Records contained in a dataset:
__________________________________________________

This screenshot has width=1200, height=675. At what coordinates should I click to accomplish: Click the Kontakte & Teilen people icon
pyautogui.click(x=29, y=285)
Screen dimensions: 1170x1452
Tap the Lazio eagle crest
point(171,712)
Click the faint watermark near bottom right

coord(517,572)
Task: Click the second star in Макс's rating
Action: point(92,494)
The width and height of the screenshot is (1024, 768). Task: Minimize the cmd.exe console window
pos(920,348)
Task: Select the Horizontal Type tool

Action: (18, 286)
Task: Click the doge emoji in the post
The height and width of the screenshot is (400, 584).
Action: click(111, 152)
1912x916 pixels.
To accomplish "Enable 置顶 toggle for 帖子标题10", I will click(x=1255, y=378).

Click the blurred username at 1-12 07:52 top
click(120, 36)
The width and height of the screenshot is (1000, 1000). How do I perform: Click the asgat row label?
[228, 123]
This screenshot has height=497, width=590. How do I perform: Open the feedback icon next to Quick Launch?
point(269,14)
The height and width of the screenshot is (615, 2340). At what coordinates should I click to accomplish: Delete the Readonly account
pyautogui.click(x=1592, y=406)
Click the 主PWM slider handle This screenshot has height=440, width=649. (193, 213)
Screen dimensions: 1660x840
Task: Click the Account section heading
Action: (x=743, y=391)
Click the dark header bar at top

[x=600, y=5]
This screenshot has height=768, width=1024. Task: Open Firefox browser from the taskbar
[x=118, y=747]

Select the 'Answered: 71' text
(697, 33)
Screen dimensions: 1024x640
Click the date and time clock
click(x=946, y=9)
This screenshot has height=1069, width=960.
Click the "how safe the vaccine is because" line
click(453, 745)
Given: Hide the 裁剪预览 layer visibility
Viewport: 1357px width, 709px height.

__________________________________________________

Directions for this task - Copy nothing except the lines from the one holding "This screenshot has height=768, width=1024." through the last line of the data above, and return them exactly.

Result of the task -
This screenshot has height=768, width=1024. Task: Open Firefox browser from the taskbar
[x=118, y=747]

Select the 'Answered: 71' text
(697, 33)
Screen dimensions: 1024x640
Click the date and time clock
click(x=946, y=9)
This screenshot has height=1069, width=960.
Click the "how safe the vaccine is because" line
click(453, 745)
Given: Hide the 裁剪预览 layer visibility
Viewport: 1357px width, 709px height.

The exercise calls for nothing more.